SUPPLIED RECORDS section start

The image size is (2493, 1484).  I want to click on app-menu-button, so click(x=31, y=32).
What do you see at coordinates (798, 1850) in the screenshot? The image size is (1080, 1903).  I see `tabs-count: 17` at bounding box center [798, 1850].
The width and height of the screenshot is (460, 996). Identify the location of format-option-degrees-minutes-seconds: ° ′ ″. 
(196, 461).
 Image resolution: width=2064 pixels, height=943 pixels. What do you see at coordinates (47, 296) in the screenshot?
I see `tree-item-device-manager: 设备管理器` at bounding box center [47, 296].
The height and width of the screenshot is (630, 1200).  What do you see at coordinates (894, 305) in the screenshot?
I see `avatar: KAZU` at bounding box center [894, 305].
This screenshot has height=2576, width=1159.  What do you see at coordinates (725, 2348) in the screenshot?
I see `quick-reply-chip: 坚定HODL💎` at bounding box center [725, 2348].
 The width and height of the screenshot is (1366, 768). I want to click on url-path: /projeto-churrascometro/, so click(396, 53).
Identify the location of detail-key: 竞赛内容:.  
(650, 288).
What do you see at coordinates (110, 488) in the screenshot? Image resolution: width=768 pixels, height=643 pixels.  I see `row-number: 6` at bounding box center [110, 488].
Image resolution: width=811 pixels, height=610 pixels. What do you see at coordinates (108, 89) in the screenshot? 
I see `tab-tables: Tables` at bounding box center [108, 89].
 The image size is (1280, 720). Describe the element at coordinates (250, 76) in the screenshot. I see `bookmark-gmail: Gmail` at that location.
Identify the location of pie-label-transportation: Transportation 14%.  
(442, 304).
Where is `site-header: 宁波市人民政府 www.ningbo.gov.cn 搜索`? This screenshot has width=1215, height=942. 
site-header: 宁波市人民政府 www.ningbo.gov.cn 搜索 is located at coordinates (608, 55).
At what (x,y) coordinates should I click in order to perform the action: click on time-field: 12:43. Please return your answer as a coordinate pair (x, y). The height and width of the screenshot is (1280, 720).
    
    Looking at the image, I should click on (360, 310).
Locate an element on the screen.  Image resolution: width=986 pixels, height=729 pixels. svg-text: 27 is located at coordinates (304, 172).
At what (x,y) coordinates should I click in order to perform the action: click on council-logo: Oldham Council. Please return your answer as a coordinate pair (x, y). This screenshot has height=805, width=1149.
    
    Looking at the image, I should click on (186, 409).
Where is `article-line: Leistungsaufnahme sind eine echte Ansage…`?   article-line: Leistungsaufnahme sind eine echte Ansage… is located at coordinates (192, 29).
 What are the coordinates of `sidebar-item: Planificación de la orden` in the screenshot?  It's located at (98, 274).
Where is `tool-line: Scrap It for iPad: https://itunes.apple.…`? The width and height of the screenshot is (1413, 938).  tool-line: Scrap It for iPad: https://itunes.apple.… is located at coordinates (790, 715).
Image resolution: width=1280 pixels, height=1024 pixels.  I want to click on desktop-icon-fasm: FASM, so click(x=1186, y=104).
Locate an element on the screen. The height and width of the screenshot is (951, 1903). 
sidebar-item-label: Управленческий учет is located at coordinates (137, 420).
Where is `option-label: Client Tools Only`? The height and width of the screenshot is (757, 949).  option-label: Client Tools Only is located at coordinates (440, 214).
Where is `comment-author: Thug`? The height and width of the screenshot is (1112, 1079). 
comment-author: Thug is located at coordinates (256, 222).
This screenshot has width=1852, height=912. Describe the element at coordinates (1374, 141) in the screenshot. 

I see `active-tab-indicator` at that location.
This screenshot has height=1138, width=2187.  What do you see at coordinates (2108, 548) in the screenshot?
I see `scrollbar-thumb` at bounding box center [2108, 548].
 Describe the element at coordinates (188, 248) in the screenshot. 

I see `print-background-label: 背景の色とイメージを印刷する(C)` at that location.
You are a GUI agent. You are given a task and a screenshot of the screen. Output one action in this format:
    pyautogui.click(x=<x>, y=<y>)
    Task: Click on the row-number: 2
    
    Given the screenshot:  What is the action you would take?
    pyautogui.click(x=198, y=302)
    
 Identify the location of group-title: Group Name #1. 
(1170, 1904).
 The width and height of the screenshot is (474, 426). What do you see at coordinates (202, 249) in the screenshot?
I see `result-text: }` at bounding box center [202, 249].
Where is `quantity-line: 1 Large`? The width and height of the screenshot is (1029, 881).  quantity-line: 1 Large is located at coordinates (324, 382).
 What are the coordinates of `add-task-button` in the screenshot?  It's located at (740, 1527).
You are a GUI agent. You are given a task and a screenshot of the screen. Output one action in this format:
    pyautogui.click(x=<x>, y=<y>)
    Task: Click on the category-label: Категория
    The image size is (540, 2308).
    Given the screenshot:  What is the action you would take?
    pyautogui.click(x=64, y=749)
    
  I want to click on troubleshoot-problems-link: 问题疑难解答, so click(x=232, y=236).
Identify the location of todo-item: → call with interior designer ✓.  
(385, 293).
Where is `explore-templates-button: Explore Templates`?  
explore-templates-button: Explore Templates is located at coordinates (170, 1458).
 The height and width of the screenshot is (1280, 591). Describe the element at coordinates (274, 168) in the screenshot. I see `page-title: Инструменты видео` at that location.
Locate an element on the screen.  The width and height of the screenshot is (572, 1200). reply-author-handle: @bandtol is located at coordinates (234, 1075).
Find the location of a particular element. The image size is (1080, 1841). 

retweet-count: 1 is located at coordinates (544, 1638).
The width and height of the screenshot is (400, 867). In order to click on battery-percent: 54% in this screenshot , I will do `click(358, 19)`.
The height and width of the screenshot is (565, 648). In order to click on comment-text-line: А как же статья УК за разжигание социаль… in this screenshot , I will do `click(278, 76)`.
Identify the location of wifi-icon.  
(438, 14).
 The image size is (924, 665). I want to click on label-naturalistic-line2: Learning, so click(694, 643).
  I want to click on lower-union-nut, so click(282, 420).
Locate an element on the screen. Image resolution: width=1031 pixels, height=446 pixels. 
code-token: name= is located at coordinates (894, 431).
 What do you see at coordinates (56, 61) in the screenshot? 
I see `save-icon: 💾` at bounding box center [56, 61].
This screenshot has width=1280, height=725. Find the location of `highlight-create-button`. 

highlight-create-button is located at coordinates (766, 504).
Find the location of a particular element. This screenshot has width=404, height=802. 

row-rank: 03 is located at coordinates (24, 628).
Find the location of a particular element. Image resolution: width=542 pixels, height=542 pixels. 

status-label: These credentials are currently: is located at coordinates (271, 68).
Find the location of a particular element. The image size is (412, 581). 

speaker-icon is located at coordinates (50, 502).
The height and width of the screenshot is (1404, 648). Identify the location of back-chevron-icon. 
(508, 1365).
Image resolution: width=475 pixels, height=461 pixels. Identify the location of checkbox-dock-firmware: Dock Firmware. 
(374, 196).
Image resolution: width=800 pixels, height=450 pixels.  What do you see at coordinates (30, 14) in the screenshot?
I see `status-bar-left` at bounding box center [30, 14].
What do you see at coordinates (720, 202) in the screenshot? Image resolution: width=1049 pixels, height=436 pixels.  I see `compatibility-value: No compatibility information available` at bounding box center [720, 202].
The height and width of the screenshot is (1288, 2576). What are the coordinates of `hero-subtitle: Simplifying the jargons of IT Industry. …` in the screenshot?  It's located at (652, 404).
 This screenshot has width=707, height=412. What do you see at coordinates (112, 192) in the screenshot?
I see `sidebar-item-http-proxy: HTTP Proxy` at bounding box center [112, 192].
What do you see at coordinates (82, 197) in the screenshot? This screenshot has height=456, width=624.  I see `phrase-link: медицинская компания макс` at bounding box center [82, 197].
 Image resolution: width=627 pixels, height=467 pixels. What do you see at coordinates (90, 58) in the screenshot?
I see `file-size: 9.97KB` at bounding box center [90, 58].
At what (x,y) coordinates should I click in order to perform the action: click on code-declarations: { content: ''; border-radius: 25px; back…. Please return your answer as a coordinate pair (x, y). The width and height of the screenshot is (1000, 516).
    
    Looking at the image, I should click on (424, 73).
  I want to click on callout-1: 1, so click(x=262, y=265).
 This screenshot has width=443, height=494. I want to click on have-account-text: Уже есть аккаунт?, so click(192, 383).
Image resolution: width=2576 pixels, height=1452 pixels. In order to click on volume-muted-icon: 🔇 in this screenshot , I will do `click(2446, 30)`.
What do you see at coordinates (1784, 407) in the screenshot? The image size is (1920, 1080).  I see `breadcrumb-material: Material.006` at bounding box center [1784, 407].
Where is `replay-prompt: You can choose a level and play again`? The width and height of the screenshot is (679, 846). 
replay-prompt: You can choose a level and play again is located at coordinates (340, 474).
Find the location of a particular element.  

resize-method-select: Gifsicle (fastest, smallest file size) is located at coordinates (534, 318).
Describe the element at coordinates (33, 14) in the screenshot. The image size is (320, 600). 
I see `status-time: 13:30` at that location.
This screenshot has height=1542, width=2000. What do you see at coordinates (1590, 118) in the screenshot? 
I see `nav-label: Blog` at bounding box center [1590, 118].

SUPPLIED RECORDS section end

**WORK TO COMPLETE**
Rewrite the material from the line with "Find the location of a particular element. This" to the line with "(508, 1365).", changing each "screenshot" to "screen capture" and leaving everything else in those lines unchanged.

**ANSWER BOX**
Find the location of a particular element. This screen capture has width=404, height=802. 

row-rank: 03 is located at coordinates (24, 628).
Find the location of a particular element. Image resolution: width=542 pixels, height=542 pixels. 

status-label: These credentials are currently: is located at coordinates (271, 68).
Find the location of a particular element. The image size is (412, 581). 

speaker-icon is located at coordinates (50, 502).
The height and width of the screen capture is (1404, 648). Identify the location of back-chevron-icon. 
(508, 1365).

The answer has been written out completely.